Your friend or someone you know has gotten fired from every job they've ever had. Their dates always flake on them and their friends always betray them. The common theme: it's never their fault and if you press them on it you're the one to blame.

According to a team of psychologists in Israel, these types of people may have a toxic personality disorder called "tendency for interpersonal victimhood" (TIV), which they describe as “an ongoing feeling that the self is a victim, which is generalized across many kinds of relationships."


People with TIV wholly and truly believe they are never wrong and that their victimhood is a core part of their identity.

How to tell if someone 'plays the victim?'

Not everyone who feels victimized is toxic. Bad things do happen and it's okay to be upset about it.

Rather, TIV occurs when someone constantly feels like a victim and they bring others down with them.

Rahav Gabay and her colleagues determined that people with TIV tend to have four dimensions:

Constantly seeking recognition

Of all the allegedly horrible things that happen to someone with TIV, people never apologize to them. Worse, they don't even acknowledge their wrongdoing.

While apologies can be hard to come by, this only becomes an issue when the person who plays the victim is in desperate search of recognition for the supposed bad things that are done to them.

A sense of moral elitism

People with TIV are never wrong.

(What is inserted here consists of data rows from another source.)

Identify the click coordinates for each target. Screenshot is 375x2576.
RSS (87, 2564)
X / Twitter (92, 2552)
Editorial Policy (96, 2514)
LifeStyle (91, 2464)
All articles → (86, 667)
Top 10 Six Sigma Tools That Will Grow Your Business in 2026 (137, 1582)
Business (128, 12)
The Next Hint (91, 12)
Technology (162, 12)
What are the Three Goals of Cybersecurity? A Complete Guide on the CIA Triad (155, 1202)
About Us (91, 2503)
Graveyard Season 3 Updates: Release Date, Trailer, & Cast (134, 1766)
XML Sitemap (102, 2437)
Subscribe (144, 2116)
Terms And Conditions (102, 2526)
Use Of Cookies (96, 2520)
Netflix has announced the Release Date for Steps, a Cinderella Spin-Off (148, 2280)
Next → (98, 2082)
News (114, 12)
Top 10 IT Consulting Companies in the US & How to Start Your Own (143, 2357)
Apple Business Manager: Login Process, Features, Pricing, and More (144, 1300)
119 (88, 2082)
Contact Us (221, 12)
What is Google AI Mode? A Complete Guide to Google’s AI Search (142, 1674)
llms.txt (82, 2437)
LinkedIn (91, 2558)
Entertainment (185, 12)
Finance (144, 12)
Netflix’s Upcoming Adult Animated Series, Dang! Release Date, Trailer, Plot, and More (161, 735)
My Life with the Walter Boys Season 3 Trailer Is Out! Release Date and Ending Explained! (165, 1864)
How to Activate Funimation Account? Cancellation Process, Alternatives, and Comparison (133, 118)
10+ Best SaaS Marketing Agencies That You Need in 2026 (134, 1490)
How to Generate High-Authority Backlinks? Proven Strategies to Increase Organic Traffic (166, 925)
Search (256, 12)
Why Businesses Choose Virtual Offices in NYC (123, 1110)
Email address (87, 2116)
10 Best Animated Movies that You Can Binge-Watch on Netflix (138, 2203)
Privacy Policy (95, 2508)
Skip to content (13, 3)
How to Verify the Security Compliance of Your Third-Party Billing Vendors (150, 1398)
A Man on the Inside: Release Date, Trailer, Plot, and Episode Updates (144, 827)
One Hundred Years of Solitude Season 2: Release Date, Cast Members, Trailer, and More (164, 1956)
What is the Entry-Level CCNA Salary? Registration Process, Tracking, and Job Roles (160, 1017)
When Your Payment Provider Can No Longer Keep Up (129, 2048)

In fact, their moral compass is better than everyone else's and they use this assumption to manipulate others into their own perspective.

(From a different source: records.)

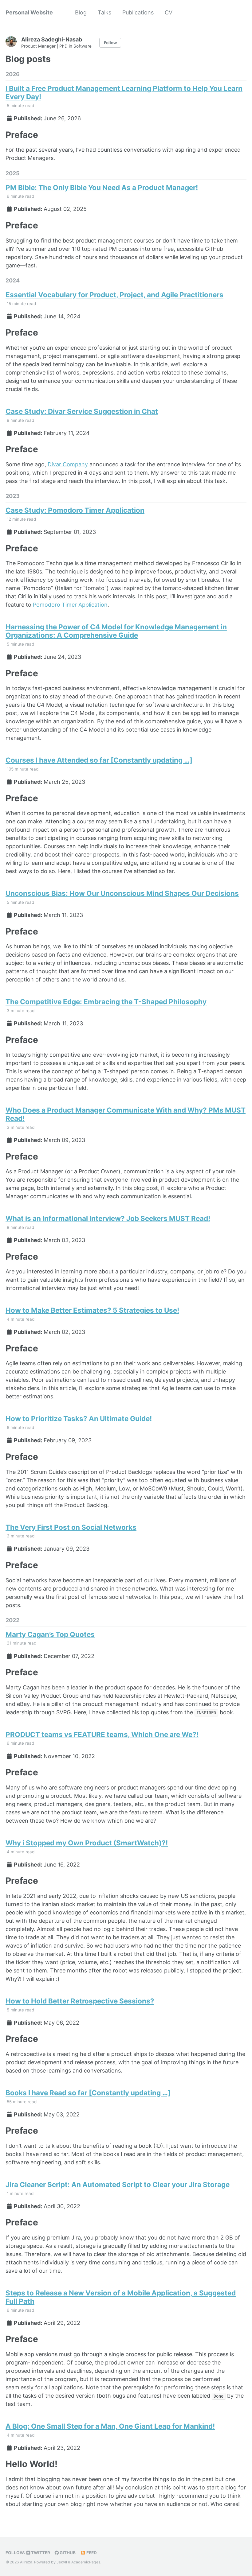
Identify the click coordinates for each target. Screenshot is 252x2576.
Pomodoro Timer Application (70, 604)
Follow (110, 42)
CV (168, 12)
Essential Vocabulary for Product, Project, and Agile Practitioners (114, 294)
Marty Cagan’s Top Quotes (50, 1634)
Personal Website (29, 12)
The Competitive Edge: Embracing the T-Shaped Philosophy (106, 1001)
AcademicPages (85, 2562)
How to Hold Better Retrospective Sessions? (80, 2001)
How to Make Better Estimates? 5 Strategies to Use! (92, 1310)
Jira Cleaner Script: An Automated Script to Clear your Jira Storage (118, 2184)
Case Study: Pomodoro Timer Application (75, 510)
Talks (104, 12)
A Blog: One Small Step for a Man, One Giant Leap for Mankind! (110, 2426)
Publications (138, 12)
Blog (81, 12)
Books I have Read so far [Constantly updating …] (88, 2092)
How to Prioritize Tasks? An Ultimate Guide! (79, 1418)
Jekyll (62, 2562)
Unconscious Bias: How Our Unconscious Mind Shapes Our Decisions (122, 893)
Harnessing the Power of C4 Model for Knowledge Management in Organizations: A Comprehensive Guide (116, 631)
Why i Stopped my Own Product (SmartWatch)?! (87, 1843)
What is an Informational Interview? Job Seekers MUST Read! (108, 1218)
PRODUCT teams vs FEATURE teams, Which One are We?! (102, 1734)
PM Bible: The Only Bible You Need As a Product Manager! (102, 187)
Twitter (40, 2552)
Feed (91, 2552)
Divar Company (68, 464)
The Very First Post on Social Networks (71, 1527)
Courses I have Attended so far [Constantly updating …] (99, 760)
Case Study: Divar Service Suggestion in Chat (82, 411)
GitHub (67, 2552)
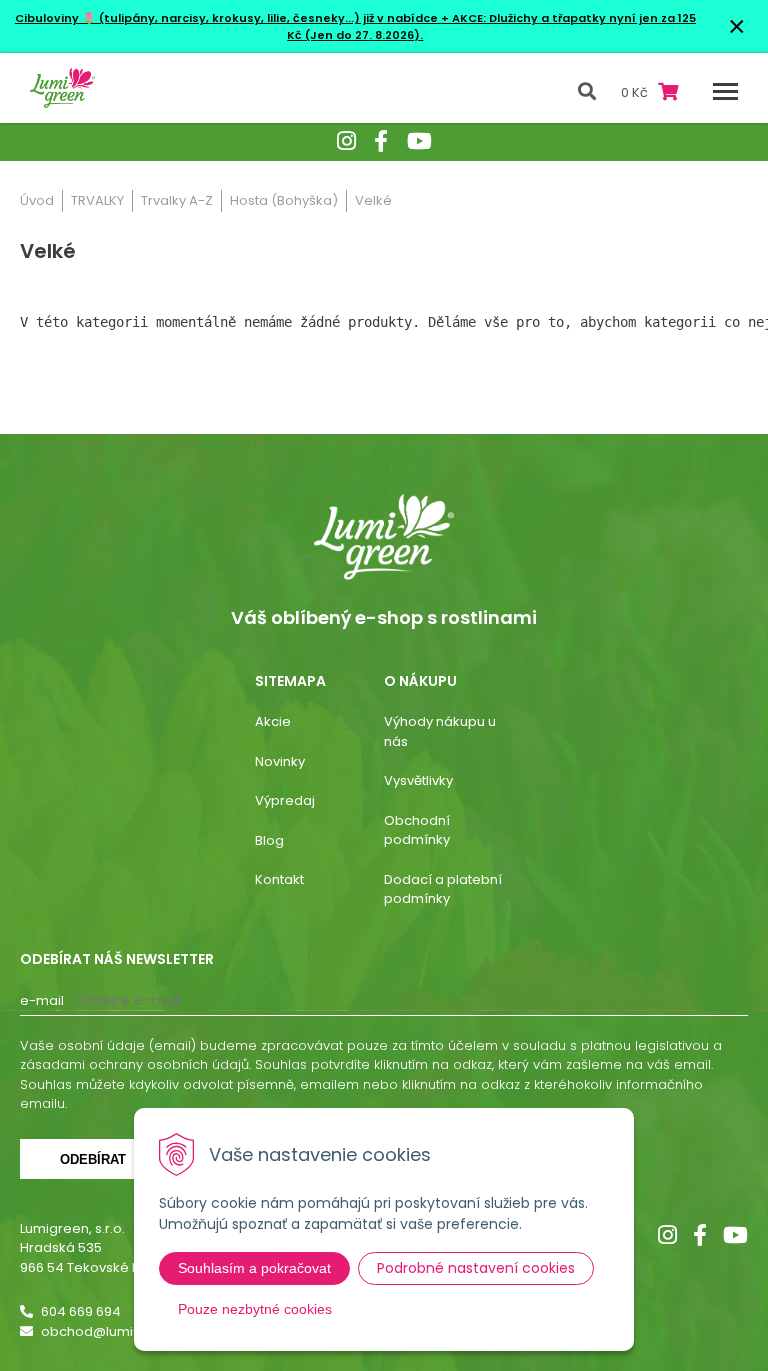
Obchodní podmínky (417, 830)
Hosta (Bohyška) (284, 200)
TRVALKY (97, 200)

This behavior may be a defense mechanism as a way to maintain a positive self-image.

Lack of empathy for others

Everything that happens to TIV people is the absolute worst and no one else's pain or suffering matters, or so they think. This can especially be toxic in a relationship as TIV people only care about their own problems, never others'.

The route of this behavior can be that since the person believes they have suffered so much, they don't think anyone else deserves empathy for their suffering.

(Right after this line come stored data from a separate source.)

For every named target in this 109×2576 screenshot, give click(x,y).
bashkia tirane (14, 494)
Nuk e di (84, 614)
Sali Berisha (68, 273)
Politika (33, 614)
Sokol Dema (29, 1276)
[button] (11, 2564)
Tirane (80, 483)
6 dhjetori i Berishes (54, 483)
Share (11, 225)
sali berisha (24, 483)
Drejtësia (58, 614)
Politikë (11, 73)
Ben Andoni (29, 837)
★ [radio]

This lack of empathy can also show up in a group or national level in the form of "competitive victimhood" or an “egoism of victimhood" where members of a group cannot see things from another group's perspective.

Rumination about past victimization

Since romantic relationships never worked out in the past for TIV people, there's no chance they'll work in the future. This is a fallacy as the past doesn't dictate the future, but it's a core belief of people who always play the victim.

Always ruminating about past grievances and thinking it reflects the future is something perpetual victims tend to do.

Why TIV is toxic

People who always play the victim are extremely difficult to deal with because they're selfish and never wrong.

They're also obsessed with seeking revenge for those who've wronged them and may punish others who had nothing to do with it just because they've been wronged before.

Forgiving is part of growth

We all play the victim from time to time. Sometimes bad things really do happen to us and it makes us sour.

The problem is when the victimhood because constant and when the person never learns from their mistakes. It's also problematic when they never forgive others – you don't know what everyone is going through and nobody's perfect.

Ultimately, the problem with playing the victim is it doesn't allow you to learn or grow from the past. If you don't acknowledge your faults, how can you make adjustments for the future?

If you know someone who's always playing a victim, it might be time to reduce your relationship with them or have a frank discussion about it. Life is too short to be surrounded by toxic people.